ELEIÇÕES 2016. AÇÃO DE IMPUGNAÇÃO DE MANDATO ELETIVO. FRAUDE À QUOTA DE GÊNERO. AÇÃO QUE POSSUI IDENTIDADE DE PARTES E DE CAUSA DE PEDIR COM INVESTIGAÇÃO JUDICIAL ELEITORAL ANTERIORMENTE AJUIZADA. AÇÕES INSTRUÍDAS EXATAMENTE COM AS MESMAS PROVAS E CUJAS SENTENÇAS CONTÊM FUNDAMENTOS E DISPOSITIVOS IDÊNTICOS. LITISPENDÊNCIA CONFIGURADA. EXTINÇÃO SEM RESOLUÇÃO MÉRITO. Conforme entendimento assentado pelo Tribunal Superior Eleitoral, há litispendência quando se repete ação em curso, de acordo com a tríplice identidade partes, causa de pedir e pedido , conquanto possa ser reconhecida entre ações eleitorais quando houver identidade com a relação jurídica-base das demandas (AIJE 060175489, DJE de 20/03/2019). Caso em que o substrato fático, os atos processuais e as provas produzidas na Ação de Impugnação de Mandato Eletivo são exatamente os mesmos da Ação de Investigação Judicial Eleitoral anteriormente ajuizada, de modo que as ações revelam-se absolutamente idênticas e possuem a mesma relação jurídica--base. Litispendência reconhecida para extinguir a Ação de Impugnação de Mandato Eletivo, sem resolução de mérito, nos termos do art. 485, V, do Código de Processo Civil.

(TRE-PI - RE: 060176520 JOÃO COSTA - PI, Relator: ERIVAN JOSÉ DA SILVA LOPES, Data de Julgamento: 21.07.2020, Data de Publicação: DJE - Diário da Justiça Eletrônico, Data 07.08.2020) (grifo nosso)

No caso dos autos, a litispendência é parcial, configurando, tecnicamente, continência, pois há identidade de partes e de causa de pedir e o pedido de uma das ações abarca (AIJE: cassação do registro e do diploma e inelegibilidade) o pedido da outra (AIME: cassação). Veja-se, a respeito, o CPC:

Art. 56. Dá-se a continência entre 2 (duas) ou mais ações quando houver identidade quanto às partes e à causa de pedir, mas o pedido de uma, por ser mais amplo, abrange o das demais.

Art. 57. Quando houver continência e a ação continente tiver sido proposta anteriormente, no processo relativo à ação contida será proferida sentença sem resolução de mérito, caso contrário, as ações serão necessariamente reunidas.

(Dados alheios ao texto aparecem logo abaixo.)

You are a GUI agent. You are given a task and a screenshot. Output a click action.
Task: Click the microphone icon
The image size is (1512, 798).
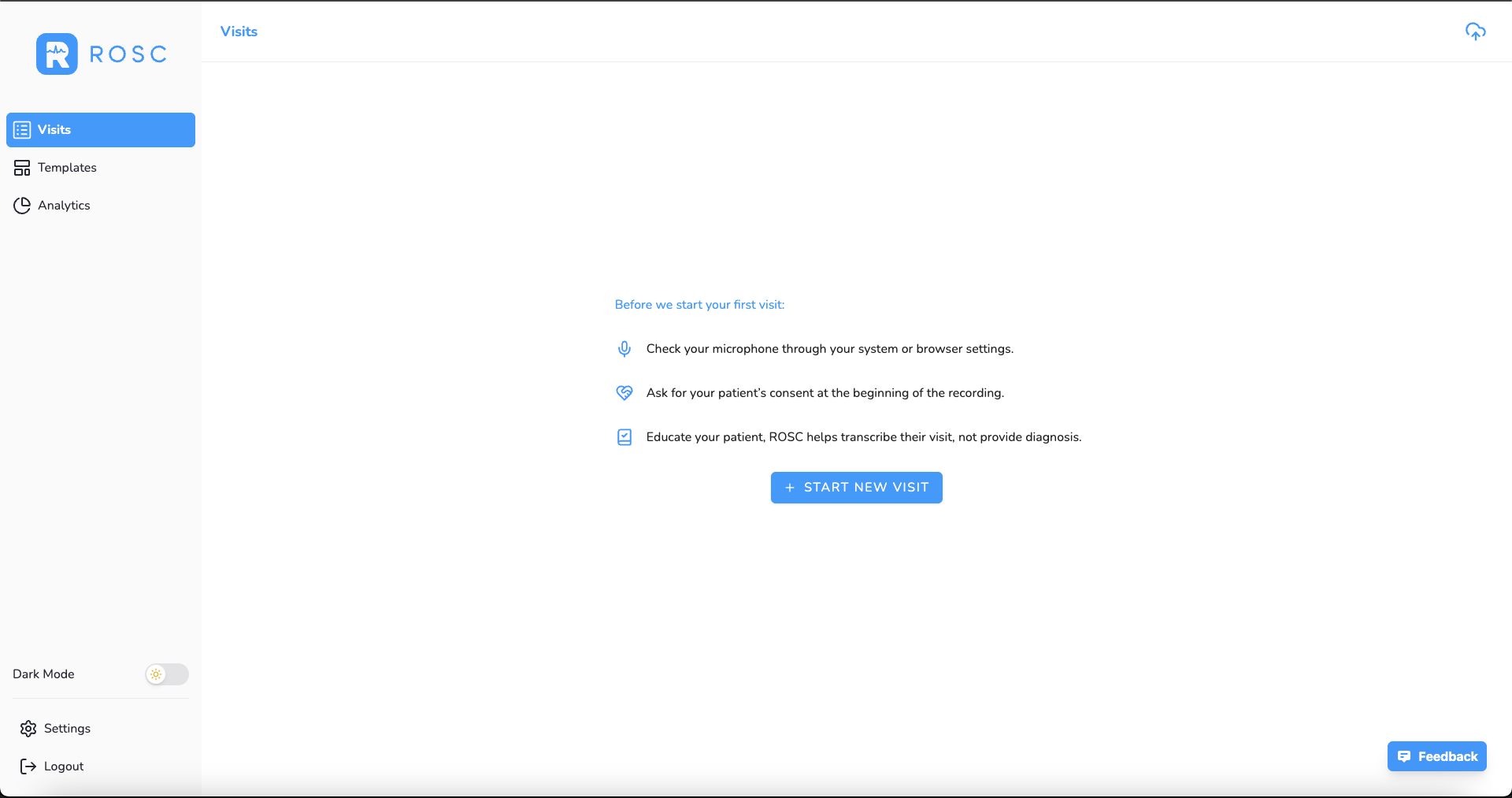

Com efeito, é o que ocorre. Em ambas as ações se tem a discussão justamente da alegação de fraude à cota de gênero em razão da não substituição de candidata falecida, que não estaria "fazendo campanha eleitoral", gerando o descumprimento do percentual de 30% da cota de gênero, prevista no art. 10, §3º, da Lei nº 9.504/97. As partes se repetem. O pedido é mais amplo na primeira ação e mais restrito nesta segunda ação.

A solução, portanto, é a extinção sem julgamento do mérito.

ANTE O EXPOSTO, VOTO pelo desprovimento do recurso interposto por RENATA QUARTIERO, mantendo integralmente a sentença que julgou extinta a ação, em razão da litispendência, na modalidade continência, com fulcro nos arts. 57 e 485, inc. V, do Código de Processo Civil.